* EXERCISE
Going through the entries, how many lines include the string "Task"? Answer only with the number.

* DATA EXCERPTS

************

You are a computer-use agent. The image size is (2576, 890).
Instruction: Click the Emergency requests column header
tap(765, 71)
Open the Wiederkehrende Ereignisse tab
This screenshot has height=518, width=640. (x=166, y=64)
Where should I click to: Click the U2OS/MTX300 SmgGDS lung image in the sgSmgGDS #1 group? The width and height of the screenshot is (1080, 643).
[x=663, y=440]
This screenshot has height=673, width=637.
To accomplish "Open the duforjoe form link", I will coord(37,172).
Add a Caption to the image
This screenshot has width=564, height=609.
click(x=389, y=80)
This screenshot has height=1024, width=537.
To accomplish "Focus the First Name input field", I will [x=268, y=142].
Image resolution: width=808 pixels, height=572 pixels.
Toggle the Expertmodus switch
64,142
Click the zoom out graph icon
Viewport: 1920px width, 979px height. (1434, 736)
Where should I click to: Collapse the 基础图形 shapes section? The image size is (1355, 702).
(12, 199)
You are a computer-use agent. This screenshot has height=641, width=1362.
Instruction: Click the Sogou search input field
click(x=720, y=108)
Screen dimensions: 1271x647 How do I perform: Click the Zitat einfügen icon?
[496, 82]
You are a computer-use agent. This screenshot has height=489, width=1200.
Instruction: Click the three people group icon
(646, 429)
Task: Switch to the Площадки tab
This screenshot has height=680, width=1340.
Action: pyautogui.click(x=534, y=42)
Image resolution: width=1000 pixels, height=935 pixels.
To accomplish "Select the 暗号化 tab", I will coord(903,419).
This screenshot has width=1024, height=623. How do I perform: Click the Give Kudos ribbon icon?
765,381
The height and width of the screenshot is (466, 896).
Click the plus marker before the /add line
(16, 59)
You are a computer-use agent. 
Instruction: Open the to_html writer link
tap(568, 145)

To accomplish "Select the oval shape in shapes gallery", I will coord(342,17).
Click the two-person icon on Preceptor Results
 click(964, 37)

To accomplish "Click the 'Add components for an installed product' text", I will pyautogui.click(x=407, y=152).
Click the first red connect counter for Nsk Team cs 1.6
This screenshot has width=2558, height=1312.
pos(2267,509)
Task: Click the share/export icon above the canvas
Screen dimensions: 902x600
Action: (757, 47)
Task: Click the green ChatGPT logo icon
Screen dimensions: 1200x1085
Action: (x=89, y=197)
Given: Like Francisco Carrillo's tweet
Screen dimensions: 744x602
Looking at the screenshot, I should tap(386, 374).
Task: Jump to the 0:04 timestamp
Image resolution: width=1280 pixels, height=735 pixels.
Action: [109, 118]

************

* RESPONSE
4